| title | Lesson 2 Recap |
|---|
Follow along with this video:
Congratulations! You've come so far already, let's do a quick recap of what's been covered in this section.
A smart contract audit is a time-boxed security review, looking for security vulnerabilities. The goal here is to inform the protocol on how to be as secure as possible.
There's no silver bullet when it comes to how to perform a security review. Generally, a security review is divided into three stages:
- Initial review
- Scoping
- Reconnaissance
- Vulnerability Identification
- Reporting
- Protocol Fixes
- Protocol fixes issues
- Retests and adds tests for changes
- Mitigation Review
- Reconnaissance
- Vulnerability Identification
- Reporting
Keep in mind that ensuring security isn’t only a crucial point in the smart contract development lifecycle, it's a continuous, never-ending process!
- Plan & Design
- Develop & Test
- Smart Contract Audit & Post Deploy Planning
- Deploy
- Monitor & Maintain
"Security shouldn't just be an afterthought or some box you check. You need to have a security mindset from day one".

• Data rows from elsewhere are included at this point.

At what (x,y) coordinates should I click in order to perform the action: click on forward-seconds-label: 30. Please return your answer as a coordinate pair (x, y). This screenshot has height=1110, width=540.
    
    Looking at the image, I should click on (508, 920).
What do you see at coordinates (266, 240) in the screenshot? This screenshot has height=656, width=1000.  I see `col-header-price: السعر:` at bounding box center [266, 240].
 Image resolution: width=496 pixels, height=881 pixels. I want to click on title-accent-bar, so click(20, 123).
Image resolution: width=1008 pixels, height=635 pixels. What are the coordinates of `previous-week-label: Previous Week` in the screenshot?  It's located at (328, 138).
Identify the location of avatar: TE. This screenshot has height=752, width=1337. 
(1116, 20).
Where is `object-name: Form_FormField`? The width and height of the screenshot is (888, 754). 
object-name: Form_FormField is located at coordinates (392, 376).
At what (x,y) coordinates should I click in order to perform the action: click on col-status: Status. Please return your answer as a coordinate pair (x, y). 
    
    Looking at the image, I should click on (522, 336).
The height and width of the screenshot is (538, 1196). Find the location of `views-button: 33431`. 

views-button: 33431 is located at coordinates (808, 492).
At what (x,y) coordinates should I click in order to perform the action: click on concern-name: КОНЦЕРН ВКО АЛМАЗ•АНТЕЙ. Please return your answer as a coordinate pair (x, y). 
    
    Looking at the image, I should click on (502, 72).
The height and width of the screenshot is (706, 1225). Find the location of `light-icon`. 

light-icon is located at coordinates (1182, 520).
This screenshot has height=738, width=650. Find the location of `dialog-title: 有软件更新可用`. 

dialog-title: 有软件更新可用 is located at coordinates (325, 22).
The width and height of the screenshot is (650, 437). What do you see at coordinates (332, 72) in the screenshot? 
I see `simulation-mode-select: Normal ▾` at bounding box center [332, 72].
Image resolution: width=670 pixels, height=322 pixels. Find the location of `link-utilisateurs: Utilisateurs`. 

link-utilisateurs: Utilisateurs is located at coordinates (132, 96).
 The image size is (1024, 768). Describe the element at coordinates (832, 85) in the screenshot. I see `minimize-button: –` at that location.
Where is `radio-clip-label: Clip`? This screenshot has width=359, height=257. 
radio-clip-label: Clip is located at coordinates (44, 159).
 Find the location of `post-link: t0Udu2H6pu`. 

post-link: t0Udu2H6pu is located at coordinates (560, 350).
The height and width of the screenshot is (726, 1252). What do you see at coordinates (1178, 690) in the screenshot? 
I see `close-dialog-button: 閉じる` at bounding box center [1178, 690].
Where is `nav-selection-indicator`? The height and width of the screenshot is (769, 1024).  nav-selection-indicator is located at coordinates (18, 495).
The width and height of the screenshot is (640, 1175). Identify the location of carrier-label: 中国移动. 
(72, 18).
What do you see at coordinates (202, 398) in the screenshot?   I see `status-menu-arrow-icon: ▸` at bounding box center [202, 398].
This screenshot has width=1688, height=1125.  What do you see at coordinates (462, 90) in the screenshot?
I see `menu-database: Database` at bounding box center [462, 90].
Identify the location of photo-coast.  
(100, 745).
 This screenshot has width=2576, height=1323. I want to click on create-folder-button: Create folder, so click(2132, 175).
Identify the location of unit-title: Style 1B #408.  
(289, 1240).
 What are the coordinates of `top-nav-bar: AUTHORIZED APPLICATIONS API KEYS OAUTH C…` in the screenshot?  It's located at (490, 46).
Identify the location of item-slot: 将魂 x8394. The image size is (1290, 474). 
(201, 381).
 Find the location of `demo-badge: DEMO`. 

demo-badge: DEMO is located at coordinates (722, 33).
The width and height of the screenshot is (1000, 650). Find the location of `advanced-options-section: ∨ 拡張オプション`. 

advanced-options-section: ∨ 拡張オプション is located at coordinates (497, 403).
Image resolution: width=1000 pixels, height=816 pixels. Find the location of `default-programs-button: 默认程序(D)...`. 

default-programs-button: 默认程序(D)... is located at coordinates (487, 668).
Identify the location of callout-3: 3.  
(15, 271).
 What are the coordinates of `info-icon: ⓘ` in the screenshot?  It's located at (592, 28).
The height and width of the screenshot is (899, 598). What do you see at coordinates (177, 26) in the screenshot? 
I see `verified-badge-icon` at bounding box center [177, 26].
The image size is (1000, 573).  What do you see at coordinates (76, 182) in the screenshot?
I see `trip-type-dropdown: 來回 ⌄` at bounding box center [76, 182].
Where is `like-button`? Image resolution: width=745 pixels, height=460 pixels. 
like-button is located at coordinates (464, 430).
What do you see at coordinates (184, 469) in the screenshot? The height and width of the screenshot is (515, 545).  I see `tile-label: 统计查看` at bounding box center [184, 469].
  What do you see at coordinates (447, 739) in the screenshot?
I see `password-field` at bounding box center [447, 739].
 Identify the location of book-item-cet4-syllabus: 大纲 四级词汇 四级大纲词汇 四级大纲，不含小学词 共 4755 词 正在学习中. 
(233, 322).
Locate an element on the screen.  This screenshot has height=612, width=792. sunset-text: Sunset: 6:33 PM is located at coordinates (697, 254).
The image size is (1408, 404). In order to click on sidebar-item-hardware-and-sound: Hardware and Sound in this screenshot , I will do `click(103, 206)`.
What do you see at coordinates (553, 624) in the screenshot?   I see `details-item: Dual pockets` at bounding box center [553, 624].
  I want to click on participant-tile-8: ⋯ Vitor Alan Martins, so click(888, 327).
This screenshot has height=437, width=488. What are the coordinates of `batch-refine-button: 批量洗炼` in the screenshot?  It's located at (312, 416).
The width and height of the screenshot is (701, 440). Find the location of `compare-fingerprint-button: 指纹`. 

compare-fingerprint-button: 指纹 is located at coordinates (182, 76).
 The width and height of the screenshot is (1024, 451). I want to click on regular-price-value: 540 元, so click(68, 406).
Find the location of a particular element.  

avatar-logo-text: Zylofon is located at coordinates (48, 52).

Thinking about post-deployment planning, monitoring and maintaining is just as important as the development itself.
In future posts, we'll be delving into the various tools utilized in conducting security reviews. Trust me, you'll need to get your hands dirty with tools like
Static Analysis
Fuzzing/Invariant Tests
Formal Verification
AI
Before a protocol is even ready for an audit, they should consider where they stand on the Rekt Test or other checklists like nacentxyz's simple-security-toolkit
We need to always be improving as security researchers and adopt an attacker vs defender mindset. It's only by staying informed and constantly improving that we can stay ahead of the problem.
We touched on top attack vectors that are hitting Web3 to this day (including re-entrancy which has been around since 2016!).
Hopefully, with you taking this course we can learn from the mistakes in the past and finally reign in the exploitation in Web3.